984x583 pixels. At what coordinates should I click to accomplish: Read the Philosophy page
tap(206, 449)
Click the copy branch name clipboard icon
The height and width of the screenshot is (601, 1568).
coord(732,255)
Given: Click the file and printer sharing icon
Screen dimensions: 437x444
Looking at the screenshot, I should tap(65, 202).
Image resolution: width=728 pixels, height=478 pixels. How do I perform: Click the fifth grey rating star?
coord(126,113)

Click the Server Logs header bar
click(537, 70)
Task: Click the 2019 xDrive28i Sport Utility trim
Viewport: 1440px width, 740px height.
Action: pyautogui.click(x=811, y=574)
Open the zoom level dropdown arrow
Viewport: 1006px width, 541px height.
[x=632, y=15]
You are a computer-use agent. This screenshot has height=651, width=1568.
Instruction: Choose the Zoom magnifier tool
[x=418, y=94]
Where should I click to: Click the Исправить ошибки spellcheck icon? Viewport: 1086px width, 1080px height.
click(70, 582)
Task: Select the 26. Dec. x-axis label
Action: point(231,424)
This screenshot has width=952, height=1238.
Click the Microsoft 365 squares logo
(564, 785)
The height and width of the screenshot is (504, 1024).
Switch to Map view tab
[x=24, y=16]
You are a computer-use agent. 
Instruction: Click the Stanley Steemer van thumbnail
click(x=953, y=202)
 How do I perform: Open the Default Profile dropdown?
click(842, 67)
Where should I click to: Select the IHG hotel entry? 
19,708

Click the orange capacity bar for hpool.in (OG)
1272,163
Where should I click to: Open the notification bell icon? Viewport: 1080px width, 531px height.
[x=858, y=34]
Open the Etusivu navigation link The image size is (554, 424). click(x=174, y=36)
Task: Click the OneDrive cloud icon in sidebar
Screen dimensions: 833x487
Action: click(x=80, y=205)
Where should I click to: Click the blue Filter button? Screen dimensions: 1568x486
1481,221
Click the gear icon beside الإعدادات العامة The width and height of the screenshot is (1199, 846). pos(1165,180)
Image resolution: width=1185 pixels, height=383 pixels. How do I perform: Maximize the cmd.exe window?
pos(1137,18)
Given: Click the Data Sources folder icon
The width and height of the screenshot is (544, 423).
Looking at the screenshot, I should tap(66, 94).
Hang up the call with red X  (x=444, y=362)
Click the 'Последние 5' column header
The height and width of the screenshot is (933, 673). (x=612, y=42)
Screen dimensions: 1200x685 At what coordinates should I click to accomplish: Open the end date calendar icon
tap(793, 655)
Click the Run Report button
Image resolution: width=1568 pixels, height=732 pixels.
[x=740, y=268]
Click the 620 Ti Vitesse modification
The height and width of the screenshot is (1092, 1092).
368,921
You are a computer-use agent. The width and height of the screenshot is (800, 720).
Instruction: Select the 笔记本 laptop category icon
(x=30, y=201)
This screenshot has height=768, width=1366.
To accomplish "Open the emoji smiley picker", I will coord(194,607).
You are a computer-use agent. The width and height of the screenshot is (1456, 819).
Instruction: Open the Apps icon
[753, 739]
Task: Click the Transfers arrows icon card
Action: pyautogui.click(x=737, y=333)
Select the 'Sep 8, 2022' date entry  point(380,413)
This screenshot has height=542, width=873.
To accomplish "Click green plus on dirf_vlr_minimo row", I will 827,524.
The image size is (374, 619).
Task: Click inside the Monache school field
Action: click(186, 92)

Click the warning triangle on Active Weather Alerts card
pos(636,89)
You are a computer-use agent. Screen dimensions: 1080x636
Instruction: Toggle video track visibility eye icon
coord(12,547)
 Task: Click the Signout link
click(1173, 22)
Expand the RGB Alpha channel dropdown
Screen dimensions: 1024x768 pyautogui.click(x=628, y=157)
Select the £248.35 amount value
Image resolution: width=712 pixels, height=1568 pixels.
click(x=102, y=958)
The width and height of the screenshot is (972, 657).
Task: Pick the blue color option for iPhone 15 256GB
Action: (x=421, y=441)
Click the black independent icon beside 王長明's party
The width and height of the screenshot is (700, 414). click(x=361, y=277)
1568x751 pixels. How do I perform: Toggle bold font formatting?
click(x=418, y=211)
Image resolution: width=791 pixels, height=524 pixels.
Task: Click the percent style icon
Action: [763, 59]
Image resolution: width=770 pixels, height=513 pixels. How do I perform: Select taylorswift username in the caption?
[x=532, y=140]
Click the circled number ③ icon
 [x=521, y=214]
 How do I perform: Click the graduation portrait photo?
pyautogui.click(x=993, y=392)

- - - - -

### What to produce:
Retype the data precisely.

### Response to the task:
984x583 pixels. At what coordinates should I click to accomplish: Read the Philosophy page
tap(206, 449)
Click the copy branch name clipboard icon
The height and width of the screenshot is (601, 1568).
coord(732,255)
Given: Click the file and printer sharing icon
Screen dimensions: 437x444
Looking at the screenshot, I should tap(65, 202).
Image resolution: width=728 pixels, height=478 pixels. How do I perform: Click the fifth grey rating star?
coord(126,113)

Click the Server Logs header bar
click(537, 70)
Task: Click the 2019 xDrive28i Sport Utility trim
Viewport: 1440px width, 740px height.
Action: pyautogui.click(x=811, y=574)
Open the zoom level dropdown arrow
Viewport: 1006px width, 541px height.
[x=632, y=15]
You are a computer-use agent. This screenshot has height=651, width=1568.
Instruction: Choose the Zoom magnifier tool
[x=418, y=94]
Where should I click to: Click the Исправить ошибки spellcheck icon? Viewport: 1086px width, 1080px height.
click(70, 582)
Task: Select the 26. Dec. x-axis label
Action: point(231,424)
This screenshot has width=952, height=1238.
Click the Microsoft 365 squares logo
(564, 785)
The height and width of the screenshot is (504, 1024).
Switch to Map view tab
[x=24, y=16]
You are a computer-use agent. 
Instruction: Click the Stanley Steemer van thumbnail
click(x=953, y=202)
 How do I perform: Open the Default Profile dropdown?
click(842, 67)
Where should I click to: Select the IHG hotel entry? 
19,708

Click the orange capacity bar for hpool.in (OG)
1272,163
Where should I click to: Open the notification bell icon? Viewport: 1080px width, 531px height.
[x=858, y=34]
Open the Etusivu navigation link The image size is (554, 424). click(x=174, y=36)
Task: Click the OneDrive cloud icon in sidebar
Screen dimensions: 833x487
Action: click(x=80, y=205)
Where should I click to: Click the blue Filter button? Screen dimensions: 1568x486
1481,221
Click the gear icon beside الإعدادات العامة The width and height of the screenshot is (1199, 846). pos(1165,180)
Image resolution: width=1185 pixels, height=383 pixels. How do I perform: Maximize the cmd.exe window?
pos(1137,18)
Given: Click the Data Sources folder icon
The width and height of the screenshot is (544, 423).
Looking at the screenshot, I should tap(66, 94).
Hang up the call with red X  (x=444, y=362)
Click the 'Последние 5' column header
The height and width of the screenshot is (933, 673). (x=612, y=42)
Screen dimensions: 1200x685 At what coordinates should I click to accomplish: Open the end date calendar icon
tap(793, 655)
Click the Run Report button
Image resolution: width=1568 pixels, height=732 pixels.
[x=740, y=268]
Click the 620 Ti Vitesse modification
The height and width of the screenshot is (1092, 1092).
368,921
You are a computer-use agent. The width and height of the screenshot is (800, 720).
Instruction: Select the 笔记本 laptop category icon
(x=30, y=201)
This screenshot has height=768, width=1366.
To accomplish "Open the emoji smiley picker", I will coord(194,607).
You are a computer-use agent. The width and height of the screenshot is (1456, 819).
Instruction: Open the Apps icon
[753, 739]
Task: Click the Transfers arrows icon card
Action: pyautogui.click(x=737, y=333)
Select the 'Sep 8, 2022' date entry  point(380,413)
This screenshot has height=542, width=873.
To accomplish "Click green plus on dirf_vlr_minimo row", I will 827,524.
The image size is (374, 619).
Task: Click inside the Monache school field
Action: click(186, 92)

Click the warning triangle on Active Weather Alerts card
pos(636,89)
You are a computer-use agent. Screen dimensions: 1080x636
Instruction: Toggle video track visibility eye icon
coord(12,547)
 Task: Click the Signout link
click(1173, 22)
Expand the RGB Alpha channel dropdown
Screen dimensions: 1024x768 pyautogui.click(x=628, y=157)
Select the £248.35 amount value
Image resolution: width=712 pixels, height=1568 pixels.
click(x=102, y=958)
The width and height of the screenshot is (972, 657).
Task: Pick the blue color option for iPhone 15 256GB
Action: (x=421, y=441)
Click the black independent icon beside 王長明's party
The width and height of the screenshot is (700, 414). click(x=361, y=277)
1568x751 pixels. How do I perform: Toggle bold font formatting?
click(x=418, y=211)
Image resolution: width=791 pixels, height=524 pixels.
Task: Click the percent style icon
Action: [763, 59]
Image resolution: width=770 pixels, height=513 pixels. How do I perform: Select taylorswift username in the caption?
[x=532, y=140]
Click the circled number ③ icon
 [x=521, y=214]
 How do I perform: Click the graduation portrait photo?
pyautogui.click(x=993, y=392)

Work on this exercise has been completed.